Published by Orient Blackswan in 2017, Refashioning India: Gender, Media and a Transformed Public Discourse by Maitrayee Chaudhuri tells the story of post-liberalisation India through an analysis of various media texts. The work brings together the issues of market, media and state, along with the dynamics of gender and public discourse. The author through this compilation of eleven essays, each examining a specific aspect of the media environment of the country at a particular point in time, shines a light on how the national identity is gendered and intertwined with global capitalism, and how the idea of India is continuously fashioned and ‘re-fashioned’ within such political-economic relations.  

Grounding itself in a historical context, the work begins with an examination of the pre-1991 state imagination of the role of women in a newly independent India. In Chapter 2, Chaudhuri analyses the ‘First Plan Document on Women in India’ published in 1947, highlighting how the identity of a new, post-colonial India was imagined and a blueprint laid out for nation-building. Women were to be ‘useful citizens’ and ‘productive workers’ in this new nation, while at the same time continuing to be the repository of ‘culture’ and ‘tradition’. The essay brings out the contradictions within the document – between the role of the working-class woman as labour in developmental activities of the state and the emphasis on the responsibilities of the middle-class and bourgeois women within the domestic sphere; between promised drastic reforms in marriage and property rights for women and caveats in its execution; between ‘planned economy’ and ‘private property’. Chapter 3 continues in a similar vein and looks at the state’s framing of the role of women – as agents of development, as equal citizens and as cultural emblems. It traces how women’s development schemes first began as an afterthought to the rural development programmes of the government and aimed not at the development of women as individuals but as domestic caregivers and mothers through programmes such as the ‘Home Science Extension programme’ and ‘Applied Nutrition programme’. As a result, women were looked at not as individuals or equal citizens, but through the lens of the family and community. The author opines that though this led to a resurgence of radical women’s movements in the 1970s, however, the economic liberalisation of the late 1980s meant the withdrawal of the state from protecting the rights of the marginalised and the practice of ‘low-intensity democracy’ (Chimni 1999, cited here p.75).

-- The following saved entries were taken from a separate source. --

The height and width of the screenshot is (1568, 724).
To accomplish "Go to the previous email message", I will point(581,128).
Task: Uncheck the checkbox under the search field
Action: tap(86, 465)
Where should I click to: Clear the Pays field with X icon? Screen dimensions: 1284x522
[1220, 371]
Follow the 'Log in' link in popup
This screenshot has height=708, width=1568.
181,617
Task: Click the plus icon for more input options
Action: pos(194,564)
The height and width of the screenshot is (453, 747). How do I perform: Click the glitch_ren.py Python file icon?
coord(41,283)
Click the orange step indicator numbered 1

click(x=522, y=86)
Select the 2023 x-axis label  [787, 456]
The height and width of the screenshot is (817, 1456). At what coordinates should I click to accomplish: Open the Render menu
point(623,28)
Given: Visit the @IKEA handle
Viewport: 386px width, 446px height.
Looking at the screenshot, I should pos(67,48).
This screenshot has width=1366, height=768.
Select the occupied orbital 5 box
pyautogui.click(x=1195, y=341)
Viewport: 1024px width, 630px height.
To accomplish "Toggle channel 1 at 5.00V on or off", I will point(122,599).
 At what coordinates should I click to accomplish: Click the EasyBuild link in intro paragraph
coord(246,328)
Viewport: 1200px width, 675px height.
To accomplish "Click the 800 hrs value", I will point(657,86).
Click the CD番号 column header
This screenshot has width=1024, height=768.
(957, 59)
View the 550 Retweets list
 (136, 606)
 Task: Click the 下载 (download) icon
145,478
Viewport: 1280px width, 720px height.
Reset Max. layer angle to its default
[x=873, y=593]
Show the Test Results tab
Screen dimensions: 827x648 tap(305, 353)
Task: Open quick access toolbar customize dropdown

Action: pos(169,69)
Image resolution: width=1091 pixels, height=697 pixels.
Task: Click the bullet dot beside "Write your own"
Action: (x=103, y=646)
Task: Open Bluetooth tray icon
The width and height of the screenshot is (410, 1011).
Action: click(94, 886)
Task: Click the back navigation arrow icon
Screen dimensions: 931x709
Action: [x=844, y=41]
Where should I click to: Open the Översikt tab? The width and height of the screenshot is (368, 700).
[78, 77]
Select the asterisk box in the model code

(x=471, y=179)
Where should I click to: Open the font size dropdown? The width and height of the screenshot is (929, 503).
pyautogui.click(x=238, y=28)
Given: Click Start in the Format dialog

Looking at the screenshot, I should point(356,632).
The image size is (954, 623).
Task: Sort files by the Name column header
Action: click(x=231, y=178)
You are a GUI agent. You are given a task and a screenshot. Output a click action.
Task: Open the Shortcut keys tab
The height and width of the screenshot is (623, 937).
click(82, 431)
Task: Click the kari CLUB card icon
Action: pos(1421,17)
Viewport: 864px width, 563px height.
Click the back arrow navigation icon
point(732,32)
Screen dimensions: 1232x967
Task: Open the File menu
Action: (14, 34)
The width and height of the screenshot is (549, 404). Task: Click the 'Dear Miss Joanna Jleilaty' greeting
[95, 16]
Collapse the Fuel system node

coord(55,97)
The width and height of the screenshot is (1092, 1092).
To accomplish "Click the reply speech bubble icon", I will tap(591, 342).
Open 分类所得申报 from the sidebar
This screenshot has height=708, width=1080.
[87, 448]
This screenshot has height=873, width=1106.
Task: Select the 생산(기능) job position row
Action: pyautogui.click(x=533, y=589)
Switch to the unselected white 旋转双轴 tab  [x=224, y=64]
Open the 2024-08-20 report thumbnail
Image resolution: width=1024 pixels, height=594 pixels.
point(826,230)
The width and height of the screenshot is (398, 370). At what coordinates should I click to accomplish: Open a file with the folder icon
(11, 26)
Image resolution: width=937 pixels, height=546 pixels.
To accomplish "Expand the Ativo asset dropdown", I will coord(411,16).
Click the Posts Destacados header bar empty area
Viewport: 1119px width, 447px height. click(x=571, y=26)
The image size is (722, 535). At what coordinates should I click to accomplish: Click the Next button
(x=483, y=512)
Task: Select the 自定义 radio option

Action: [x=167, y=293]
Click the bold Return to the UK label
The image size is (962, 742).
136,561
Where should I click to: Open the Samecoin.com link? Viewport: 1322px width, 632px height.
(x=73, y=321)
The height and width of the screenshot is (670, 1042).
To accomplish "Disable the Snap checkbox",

The book is organized chronologically, and the next few essays (Chapters 4, 5 and 6) look at print media in the 1990s and early 2000s, highlighting the changes in media discourse because of the ‘shift’ from a developmental state based in Gandhian and socialist ideals to a largely privatized economy. In this period, the national identity shifted from that of austerity to consumption and women as units of this consumption. While the ‘Indian woman’ continued to be seen as ‘chaste’, ‘demure’ and a nurturer for the family, she was now also a ‘self-possessed career woman’ (p.85). Thus, a divide between ‘feminism of choice’ and ‘traditional feminism’ became evident in the media discourses of the period. On the one hand, there was a consensus over demands for equality, and women’s autonomy of choice; on the other, there was a backlash against organised protests and women’s movements believed to be rooted in the West. The author argues that this led to altering the very ‘agenda of feminism itself’ (p.23) to one that was comfortable with the rising Hindu right-wing politics, as well as a liberalized market economy, a ‘corporate feminism’ (p.116). The emphasis was on ‘freedom’ and ‘choice’ of the individual which was to be created through advertisements. However, the increasing role of sponsorship through adverts implies that the media starts being influenced by the sponsors and their rhetorics are promoted; thereby altering the public discourse.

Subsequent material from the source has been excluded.